READING PASSAGE:
Flying through small gaps will be crucial for aerial vehicles performing search and rescue operations.

Micro air vehicles could one day make a significant contribution to search-and-rescue operations after disasters such as earthquakes or tsunamis. It’s easy to imagine quadcopters assessing buildings, entering through cracked walls, and flying through collapsed spaces to find people who are trapped.

But if these vehicles are ever to manage this task, they will need to navigate autonomously through narrow gaps at speed and at a wide variety of angular accelerations, twisting and turning as they fly to squeeze through the space available.

That’s easier said than done. Indeed, no drone has been able to do this without significant external processing power to help (see “Daredevil Drone Files through the Trees Like an Ace”).

Today that changes thanks to the work of Davide Falanga and pals at the University of Zurich in Switzerland. These guys have developed an autonomous drone that can fly quickly through narrow gaps using little more than the data from a forward-facing camera and some clever on board processing.

EXERCISE REQUIREMENTS:
**1.** Rewrite the stretch of the drone article from "But if these" through "on board processing.", substituting "tight openings" for "narrow gaps".
**2.** Continue the drone article, picking up right after its final sentence.

COLLECTED MATERIAL:
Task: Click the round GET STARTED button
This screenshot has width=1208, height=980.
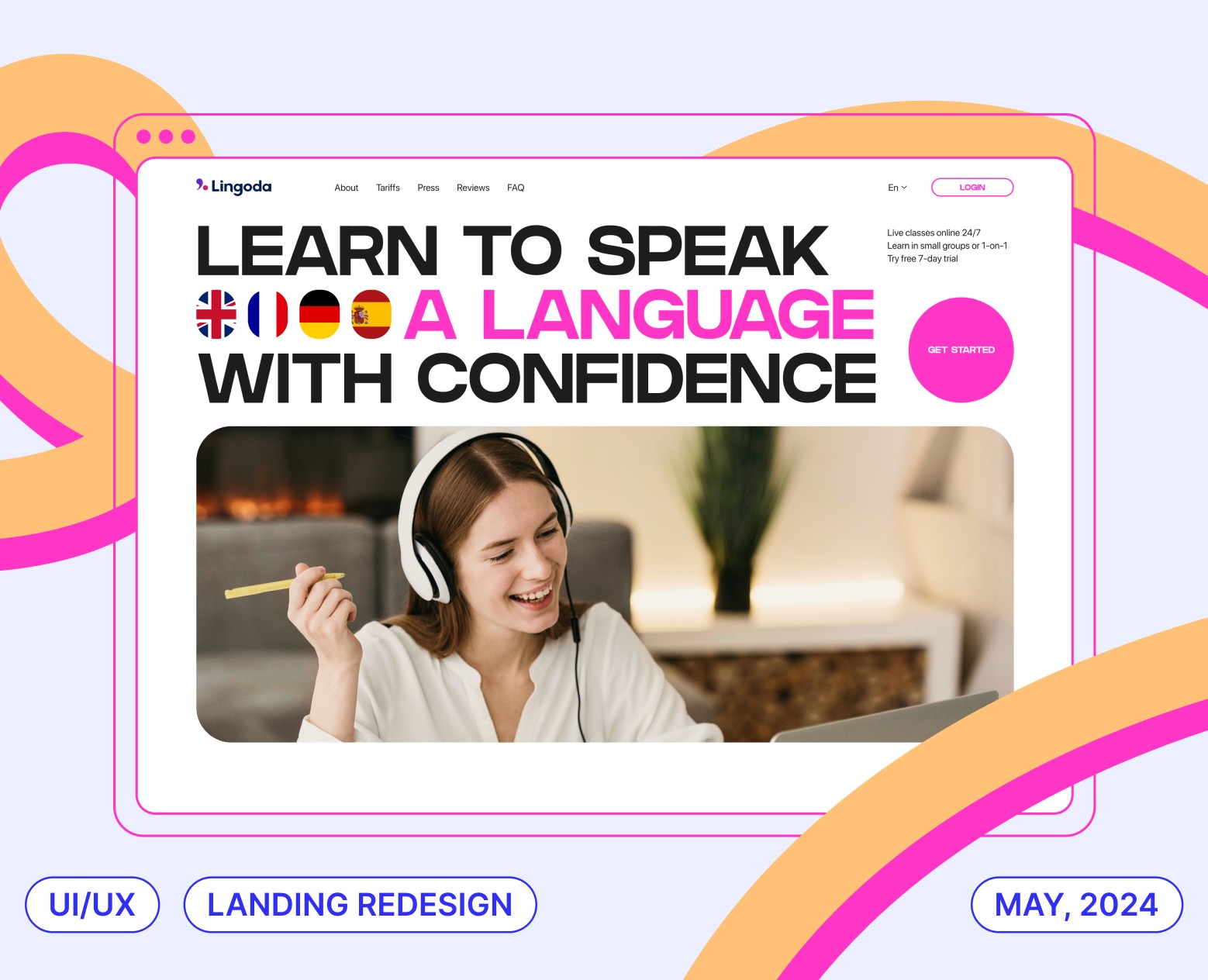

OUTPUTS IN ORDER:
**1.**
But if these vehicles are ever to manage this task, they will need to navigate autonomously through tight openings at speed and at a wide variety of angular accelerations, twisting and turning as they fly to squeeze through the space available.

That’s easier said than done. Indeed, no drone has been able to do this without significant external processing power to help (see “Daredevil Drone Files through the Trees Like an Ace”).

Today that changes thanks to the work of Davide Falanga and pals at the University of Zurich in Switzerland. These guys have developed an autonomous drone that can fly quickly through tight openings using little more than the data from a forward-facing camera and some clever on board processing.

**2.**
The team created a rectangle marked with a thick black edge to ensure that the drone can see it. They then suspend this rectangle in the middle of a room and direct the drone to fly through it under its own steam.

The drone is fitted with a forward-facing fisheye camera, which it uses to sense the gap. To simplify the task, the drone knows the size of the rectangle and needs only to calculate the required trajectory.

This is still a challenging task. The on-board processor performs the trajectory calculation in two stages. It first calculates how the drone should fly through the gap and the particular twist, yaw, or roll it has to perform to traverse the gap. It does his by maximizing the drone’s distance from the edges of the rectangle to avoid a collision.

Having decided on this traverse trajectory, the onboard processor then calculates an approach that brings the drone to the point where it can initiate the traverse trajectory.

The approach trajectory has some additional constraints. For example, this trajectory must keep the rectangle within the field of view of the camera at all times. The drone needs to see the gap so that it can determine its location.

And the processor must continually recalculate the trajectory while ensuring that any required adjustments are within the drone’s aerodynamic capabilities. The processor is capable of designing and testing 40,000 trajectories a second.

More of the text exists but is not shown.